* Parts of the exercise
• 1. Write out the part of the guide for new Quality Engineers that runs from "Are you just" down to "after product release?".
• 2. Translate this sentence from the guide for new Quality Engineers into Spanish: "Once you have some understanding of the product, it’s time for you to get started on test planning!"
• 3. Carry on with the guide for new Quality Engineers from the point where it stops.
====== Article
Feeling lost as a new Quality Engineer (QE)?
Are you just starting your QE journey and feeling clueless on how and where to start?
If you are feeling so, here are some pointers to begin with!
1. Understand the product you will be working on
Before you can do anything in the team, you must know the basic information of the product so that you will know how and what to plan for your testing. Information, such as:
Nature of Product
Type of Product
Is the product web-based, mobile, or both? If it is a mobile app, is it a native or hybrid app?
Duration of Product Development
Is the product development short term (release within 6 months)? Will there be any new features or maintenance thereafter? Is the project long term where there is a need for maintenance and ongoing new features to be developed after product release?
Data Classification of the Product
It depends on how your company classifies the data. Below are a few types of classification:
Once you have some understanding of the product, it’s time for you to get started on test planning!
2. Understand what is required of you as a QE
Your role as a QE is, of course, to lead in the quality of the product. As testing in agile is a team effort, all test documents must be written in a way that they can be easily understood and stored in a knowledge management system where they can be easily accessed by everyone in the team.
Plan the test scenarios and acceptance criteria (ACs)
How should the test scenarios and ACs be documented in such a way that everyone in the team understands? You can consider documenting the test scenarios either the same way as the ACs or using a mindmap. The team will need to standardise the format of the mindmap to make it easy to understand.
Having good documentation of the test scenarios can help:
- to onboard new team members and get them up to speed, and
- the team to validate the test coverage of the product
Store the test documents
Where should the test scenarios and the ACs be kept? For easy reference, you can consider keeping them in the knowledge management system.
Set the scope of testing
Here is a list of common types of testing we recommend you to start with:
- Functional test
This is to ensure that the product features work/behave as expected.
- API test
This is to ensure that API call satisfies requirements, performs data validation and sanitisation, contains secure authentication (if required), and follows the web services standard.
- Integration test
This is to verify that the different features of the product can work properly together as per the required functionality, and also with any external integrations.
============
====== Extracted data
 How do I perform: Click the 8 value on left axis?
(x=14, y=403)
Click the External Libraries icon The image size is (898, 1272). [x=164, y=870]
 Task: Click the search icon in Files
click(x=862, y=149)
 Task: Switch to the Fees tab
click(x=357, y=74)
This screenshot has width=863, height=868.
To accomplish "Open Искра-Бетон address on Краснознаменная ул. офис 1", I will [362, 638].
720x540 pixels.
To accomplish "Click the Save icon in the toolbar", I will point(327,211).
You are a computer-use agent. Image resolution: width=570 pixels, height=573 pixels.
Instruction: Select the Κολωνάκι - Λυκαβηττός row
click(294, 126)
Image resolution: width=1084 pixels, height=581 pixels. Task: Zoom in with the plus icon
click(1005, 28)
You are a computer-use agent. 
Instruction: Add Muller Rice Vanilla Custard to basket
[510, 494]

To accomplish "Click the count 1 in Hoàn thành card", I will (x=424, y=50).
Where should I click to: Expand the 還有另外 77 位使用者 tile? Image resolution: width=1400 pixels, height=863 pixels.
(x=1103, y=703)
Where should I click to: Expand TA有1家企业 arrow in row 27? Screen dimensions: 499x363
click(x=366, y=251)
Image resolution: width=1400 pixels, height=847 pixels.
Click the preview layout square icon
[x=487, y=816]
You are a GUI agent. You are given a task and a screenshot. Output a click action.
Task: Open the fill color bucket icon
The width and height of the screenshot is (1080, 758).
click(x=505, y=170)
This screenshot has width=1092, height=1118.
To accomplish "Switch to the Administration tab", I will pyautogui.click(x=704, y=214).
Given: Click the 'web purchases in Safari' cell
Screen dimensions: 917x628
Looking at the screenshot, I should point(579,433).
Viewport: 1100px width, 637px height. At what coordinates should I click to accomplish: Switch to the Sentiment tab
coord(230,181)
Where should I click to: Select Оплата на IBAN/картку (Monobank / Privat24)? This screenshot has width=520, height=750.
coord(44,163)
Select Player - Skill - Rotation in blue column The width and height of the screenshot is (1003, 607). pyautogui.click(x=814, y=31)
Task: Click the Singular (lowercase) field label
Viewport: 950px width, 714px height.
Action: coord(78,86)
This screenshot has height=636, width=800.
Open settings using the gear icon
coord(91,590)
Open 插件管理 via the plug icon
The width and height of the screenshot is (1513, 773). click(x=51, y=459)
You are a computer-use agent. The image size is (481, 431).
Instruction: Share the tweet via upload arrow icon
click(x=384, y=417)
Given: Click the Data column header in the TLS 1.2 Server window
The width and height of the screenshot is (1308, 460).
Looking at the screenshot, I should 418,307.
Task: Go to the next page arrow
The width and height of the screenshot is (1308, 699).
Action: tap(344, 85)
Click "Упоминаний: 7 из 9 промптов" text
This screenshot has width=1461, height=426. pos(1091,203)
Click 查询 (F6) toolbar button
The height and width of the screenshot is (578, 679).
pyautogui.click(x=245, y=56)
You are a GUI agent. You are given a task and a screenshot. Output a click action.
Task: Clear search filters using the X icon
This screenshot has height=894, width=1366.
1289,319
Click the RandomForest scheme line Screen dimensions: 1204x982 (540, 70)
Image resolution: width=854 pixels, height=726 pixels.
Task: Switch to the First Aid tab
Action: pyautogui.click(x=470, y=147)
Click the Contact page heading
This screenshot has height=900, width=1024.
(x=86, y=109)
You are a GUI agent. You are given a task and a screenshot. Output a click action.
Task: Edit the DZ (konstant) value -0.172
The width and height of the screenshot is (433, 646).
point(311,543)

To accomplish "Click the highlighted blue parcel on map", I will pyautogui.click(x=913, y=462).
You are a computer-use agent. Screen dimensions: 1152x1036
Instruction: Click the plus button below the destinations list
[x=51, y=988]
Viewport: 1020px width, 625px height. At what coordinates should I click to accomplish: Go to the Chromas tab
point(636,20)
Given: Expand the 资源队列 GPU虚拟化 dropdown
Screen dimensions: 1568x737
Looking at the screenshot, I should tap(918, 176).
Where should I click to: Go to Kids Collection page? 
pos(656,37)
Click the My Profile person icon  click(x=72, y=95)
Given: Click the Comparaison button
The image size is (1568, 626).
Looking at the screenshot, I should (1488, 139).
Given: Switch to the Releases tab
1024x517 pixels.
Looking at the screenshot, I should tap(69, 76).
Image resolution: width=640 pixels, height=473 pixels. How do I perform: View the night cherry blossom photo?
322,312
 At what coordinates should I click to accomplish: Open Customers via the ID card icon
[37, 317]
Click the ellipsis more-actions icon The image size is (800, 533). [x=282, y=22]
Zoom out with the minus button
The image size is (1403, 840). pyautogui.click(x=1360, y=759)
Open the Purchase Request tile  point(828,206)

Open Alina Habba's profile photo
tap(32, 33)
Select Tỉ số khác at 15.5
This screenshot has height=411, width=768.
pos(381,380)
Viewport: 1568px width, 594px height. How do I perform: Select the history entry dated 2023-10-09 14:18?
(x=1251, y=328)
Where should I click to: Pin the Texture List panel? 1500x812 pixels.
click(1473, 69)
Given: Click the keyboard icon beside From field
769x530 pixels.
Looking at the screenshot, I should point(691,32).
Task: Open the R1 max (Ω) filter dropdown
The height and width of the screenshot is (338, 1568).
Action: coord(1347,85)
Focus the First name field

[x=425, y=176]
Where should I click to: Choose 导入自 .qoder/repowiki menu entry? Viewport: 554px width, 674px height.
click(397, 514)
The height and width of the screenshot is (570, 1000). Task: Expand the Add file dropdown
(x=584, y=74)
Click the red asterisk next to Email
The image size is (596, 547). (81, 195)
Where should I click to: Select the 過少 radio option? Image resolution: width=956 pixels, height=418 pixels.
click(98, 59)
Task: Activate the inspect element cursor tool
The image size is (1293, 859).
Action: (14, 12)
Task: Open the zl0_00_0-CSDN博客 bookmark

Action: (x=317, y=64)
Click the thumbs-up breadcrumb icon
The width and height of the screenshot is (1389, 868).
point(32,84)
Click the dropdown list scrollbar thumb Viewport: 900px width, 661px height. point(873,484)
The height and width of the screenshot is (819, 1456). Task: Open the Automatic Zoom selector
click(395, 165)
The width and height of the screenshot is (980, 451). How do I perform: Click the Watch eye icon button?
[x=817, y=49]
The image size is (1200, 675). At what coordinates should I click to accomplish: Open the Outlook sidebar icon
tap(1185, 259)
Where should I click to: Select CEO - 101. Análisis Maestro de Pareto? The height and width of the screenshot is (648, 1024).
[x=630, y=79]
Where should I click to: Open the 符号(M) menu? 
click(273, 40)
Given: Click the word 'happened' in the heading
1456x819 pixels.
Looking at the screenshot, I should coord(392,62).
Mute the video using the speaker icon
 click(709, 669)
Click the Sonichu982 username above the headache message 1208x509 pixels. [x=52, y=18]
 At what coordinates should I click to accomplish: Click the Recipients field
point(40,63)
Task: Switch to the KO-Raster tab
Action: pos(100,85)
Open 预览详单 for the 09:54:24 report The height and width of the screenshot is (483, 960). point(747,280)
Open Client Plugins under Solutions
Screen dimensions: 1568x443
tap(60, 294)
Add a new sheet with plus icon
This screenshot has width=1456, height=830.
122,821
============
* Set of answers
• 1.
Are you just starting your QE journey and feeling clueless on how and where to start?
If you are feeling so, here are some pointers to begin with!
1. Understand the product you will be working on
Before you can do anything in the team, you must know the basic information of the product so that you will know how and what to plan for your testing. Information, such as:
Nature of Product
Type of Product
Is the product web-based, mobile, or both? If it is a mobile app, is it a native or hybrid app?
Duration of Product Development
Is the product development short term (release within 6 months)? Will there be any new features or maintenance thereafter? Is the project long term where there is a need for maintenance and ongoing new features to be developed after product release?

• 2. Una vez que entiendas un poco el producto, ¡es hora de que empieces con la planificación de las pruebas!

• 3.
After you are comfortable doing the three types of testing mentioned above, covering the below testing is considered a good to have:
- Basic security test
This is to ensure that the product has its data and resources protected and features still work as expected.
- Performance test
This is to ensure that the website doesn’t crash and will remain responsive when many users are accessing it concurrently.
Decide on the types of browsers and platforms testing
Is there any statistics on which are the major browsers and OS versions used by the users? You can always do a search for the major browsers and OS versions used by the public if there is no statistics available. It is always a good practice to test your product on the new browser versions and OS versions before release.
It is impossible to test your product on all physical devices available in the market as the cost and upkeep of the physical devices are pretty high. You’ll have to constantly purchase the latest model of devices and update the browsers and OS versions. Another alternative is for you to consider cloud device farms.
Choose the automation framework
It is always better to discuss as a team on the framework to use for automation! The team must be comfortable using the framework, preferably using the same development language as the product to reduce context switching as testing is a team effort. We recommend having the automation framework exist in the same repository as the product; the team tends to forget about writing tests when it is a standalone automation framework.
Also, we understand that there are challenges in the automation journey and they are inevitable (refer to this article).
3. Find out the product budget 💰💰💰
Most importantly, find out the project budget because no money, no talk. Once you know the budget, work within this budget before finalising your automation framework and tools to be used.
Don’t worry if there is no budget, there are always open-source frameworks and tools available.
Working as a new QE in a product team for the first time can be daunting and scary, and we totally understand the feeling and we hope that this article is helpful to get you started! Of course, the above list of items to consider doesn’t stop there; the types of testing depends very much on your product needs and time.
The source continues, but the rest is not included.